A veces, las cosas ordinarias pueden explicar los fenómenos complejos a los que asiste uno sin explicárselos del todo. De pronto, se fija en esa cosa y comprende las demás. En el debate cara a cara, Núñez Feijóo le preguntó al presidente si iba a poner peajes en todas esas carreteras y a la campaña del PSOE se le abrió una grieta antigua. No porque Sánchez mintiera. No porque dijeran que era un bulo cuando no lo era. No porque les corrigiera la propia Comisión Europea, no. Los peajes terminaban con el sanchismo porque la gente recordó una concepción de España que al cierre de este artículo parece finiquitada à jamais.
«Se trataba de implantar una medida moralizante para españolitos irreflexivos a los que el sanchismo estaría esperando en la barrera manual, tarjeta o Vía-T»
Hablo del peaje como un monumento equivocado, como el túmulo funerario del algo, una estructura entre la maleza. Si la ves desde el cielo, tiene la forma de la pulsión moralizante de la izquierda sobre nuestras costumbres que hoy fracasará por unos dos millones de votos. El peaje se aparece como la magnífica pirámide de una civilización extinta que ahora solo se entiende gracias a la arqueología política. Con pincelillo y salacot nos asomamos a aquel tiempo de hace un par de años en el que la izquierda se vio llamada a castigar nuestra manera de estar en el mundo. Venían a poner orden, a darnos nuestro merecido a los ciudadanos cochinos occidentales. Eran los orgullosos encargados de impartir una justicia climática por la cual, si te atrevías a coger el coche para ir de vacaciones o incluso para ir a trabajar a otra ciudad, estabas ofendiendo a la Pachamama con tu tubo de escape y, a cambio, recibirías un castigo económico que en el fondo te estaba bien empleado. No se trataba tanto de pagar las carreteras ni del debate de si debe financiar el uso de una infraestructura el que haga uso de esa infraestructura, pues estas son cuestiones complejas que podrían ser sujeto de un debate razonable. No. Se trataba de implantar una medida moralizante para españolitos irreflexivos a los que el sanchismo estaría esperando en la barrera manual, tarjeta o Vía-T.

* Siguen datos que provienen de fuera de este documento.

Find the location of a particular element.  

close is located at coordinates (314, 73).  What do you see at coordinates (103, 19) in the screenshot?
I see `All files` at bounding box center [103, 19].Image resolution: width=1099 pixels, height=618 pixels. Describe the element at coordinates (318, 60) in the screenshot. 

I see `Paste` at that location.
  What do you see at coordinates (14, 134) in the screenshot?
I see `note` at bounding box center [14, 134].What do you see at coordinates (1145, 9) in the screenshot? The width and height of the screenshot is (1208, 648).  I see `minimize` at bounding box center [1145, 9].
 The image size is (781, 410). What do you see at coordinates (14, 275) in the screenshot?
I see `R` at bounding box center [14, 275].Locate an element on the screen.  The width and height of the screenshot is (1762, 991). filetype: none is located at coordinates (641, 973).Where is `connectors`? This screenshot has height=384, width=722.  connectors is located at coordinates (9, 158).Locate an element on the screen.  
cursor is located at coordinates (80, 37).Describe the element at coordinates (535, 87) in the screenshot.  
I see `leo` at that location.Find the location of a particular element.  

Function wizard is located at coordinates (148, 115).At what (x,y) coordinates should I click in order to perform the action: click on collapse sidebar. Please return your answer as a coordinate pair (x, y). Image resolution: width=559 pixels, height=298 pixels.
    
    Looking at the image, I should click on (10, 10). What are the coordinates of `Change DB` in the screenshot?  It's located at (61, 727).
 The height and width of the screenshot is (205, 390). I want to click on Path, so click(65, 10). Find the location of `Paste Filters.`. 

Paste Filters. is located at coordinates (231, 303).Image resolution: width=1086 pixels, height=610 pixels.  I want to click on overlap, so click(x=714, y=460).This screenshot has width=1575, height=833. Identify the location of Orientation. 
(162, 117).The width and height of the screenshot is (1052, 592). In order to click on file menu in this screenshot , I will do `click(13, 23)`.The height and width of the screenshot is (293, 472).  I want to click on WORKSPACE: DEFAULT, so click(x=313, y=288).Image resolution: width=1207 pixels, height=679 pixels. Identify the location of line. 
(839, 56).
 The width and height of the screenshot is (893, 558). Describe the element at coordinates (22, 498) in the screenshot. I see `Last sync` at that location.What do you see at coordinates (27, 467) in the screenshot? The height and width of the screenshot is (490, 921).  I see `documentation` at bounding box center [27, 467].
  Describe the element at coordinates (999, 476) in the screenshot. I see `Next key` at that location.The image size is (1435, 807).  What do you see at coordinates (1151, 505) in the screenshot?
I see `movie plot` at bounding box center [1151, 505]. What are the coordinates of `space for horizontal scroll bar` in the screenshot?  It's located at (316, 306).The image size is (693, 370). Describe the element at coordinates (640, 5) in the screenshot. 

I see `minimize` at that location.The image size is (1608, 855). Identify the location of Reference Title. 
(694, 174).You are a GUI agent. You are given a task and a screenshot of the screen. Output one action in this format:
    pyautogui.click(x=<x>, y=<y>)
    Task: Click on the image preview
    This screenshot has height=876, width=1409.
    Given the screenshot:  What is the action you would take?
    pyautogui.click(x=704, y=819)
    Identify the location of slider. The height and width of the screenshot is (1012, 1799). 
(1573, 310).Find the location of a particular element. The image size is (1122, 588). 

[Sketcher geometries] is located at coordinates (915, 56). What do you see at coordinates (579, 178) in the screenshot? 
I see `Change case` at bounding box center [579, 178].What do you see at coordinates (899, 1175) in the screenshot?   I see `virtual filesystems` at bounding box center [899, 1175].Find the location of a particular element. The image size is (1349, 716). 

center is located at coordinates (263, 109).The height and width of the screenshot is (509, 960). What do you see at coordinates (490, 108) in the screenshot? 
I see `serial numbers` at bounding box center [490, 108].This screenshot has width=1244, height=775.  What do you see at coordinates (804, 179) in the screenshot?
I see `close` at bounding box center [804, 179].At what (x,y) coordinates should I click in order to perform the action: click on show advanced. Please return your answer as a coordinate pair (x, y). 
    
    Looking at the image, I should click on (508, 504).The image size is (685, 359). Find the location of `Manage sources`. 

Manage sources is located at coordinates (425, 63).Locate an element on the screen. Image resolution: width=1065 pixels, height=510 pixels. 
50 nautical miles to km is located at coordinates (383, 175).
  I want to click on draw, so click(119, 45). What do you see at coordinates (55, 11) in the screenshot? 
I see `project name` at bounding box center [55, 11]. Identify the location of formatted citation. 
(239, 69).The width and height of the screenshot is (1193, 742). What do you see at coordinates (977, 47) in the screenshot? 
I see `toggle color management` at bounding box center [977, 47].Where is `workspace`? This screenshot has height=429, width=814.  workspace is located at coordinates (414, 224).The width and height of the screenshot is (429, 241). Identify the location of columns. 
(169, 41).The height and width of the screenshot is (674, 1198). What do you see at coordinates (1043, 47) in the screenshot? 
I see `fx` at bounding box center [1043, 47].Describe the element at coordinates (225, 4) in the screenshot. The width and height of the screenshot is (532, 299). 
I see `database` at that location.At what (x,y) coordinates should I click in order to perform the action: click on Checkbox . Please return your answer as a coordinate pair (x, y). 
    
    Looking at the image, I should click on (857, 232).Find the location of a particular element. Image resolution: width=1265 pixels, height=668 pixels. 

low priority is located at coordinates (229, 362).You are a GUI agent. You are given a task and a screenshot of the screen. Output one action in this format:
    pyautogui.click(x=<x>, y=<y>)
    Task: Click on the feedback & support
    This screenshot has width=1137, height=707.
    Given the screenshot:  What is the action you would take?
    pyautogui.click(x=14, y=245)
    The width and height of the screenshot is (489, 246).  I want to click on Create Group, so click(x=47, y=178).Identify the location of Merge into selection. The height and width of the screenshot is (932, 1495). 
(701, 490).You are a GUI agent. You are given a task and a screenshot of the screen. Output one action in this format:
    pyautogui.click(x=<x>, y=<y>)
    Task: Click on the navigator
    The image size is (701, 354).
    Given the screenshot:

Esto iba de que los españoles encendían demasiado el aire acondicionado, viajaban demasiado, consumían cosas que no necesitaban. Con lo felices que serían no teniendo nada, viviendo del trueque de la huerta y yendo a Logroño de viaje de novios. Por eso, en el PSOE iban a reducir el uso del coche y de otras cosas con un trasfondo decrecentista que creían que les hacía parecer muy guapos. Teresa Ribera quería disminuir los trayectos vacacionales, los viajes de trabajo y el uso excesivo -¿qué es excesivo?- del vehículo. Sobre todo, habiendo otros medios más verdes, pues ya se sabe que desde Navalmoral de la Mata se puede ir uno a una reunión en Madrid en patinete eléctrico, en tren de alta velocidad o en burro zamorano y, si no, haberse comprado un coche eléctrico de 47.000 euros. Iban a penalizar el vehículo de manera ejemplar con una subida de los impuestos a los carburantes pues te iban a decir cuánto conducir, cuántas veces visitar el pueblo de tu suegra, cuántas veces podías salir de tu ciudad de los quince minutos, cuánta carne comer en el asado de tu primo, cuántos encierros correr, qué canciones escuchar, cómo bailar y hasta cómo encamarte en condiciones. Y te iban a poner peajes en carretera y ciudad. Si así no ganan unas elecciones, yo ya no sé.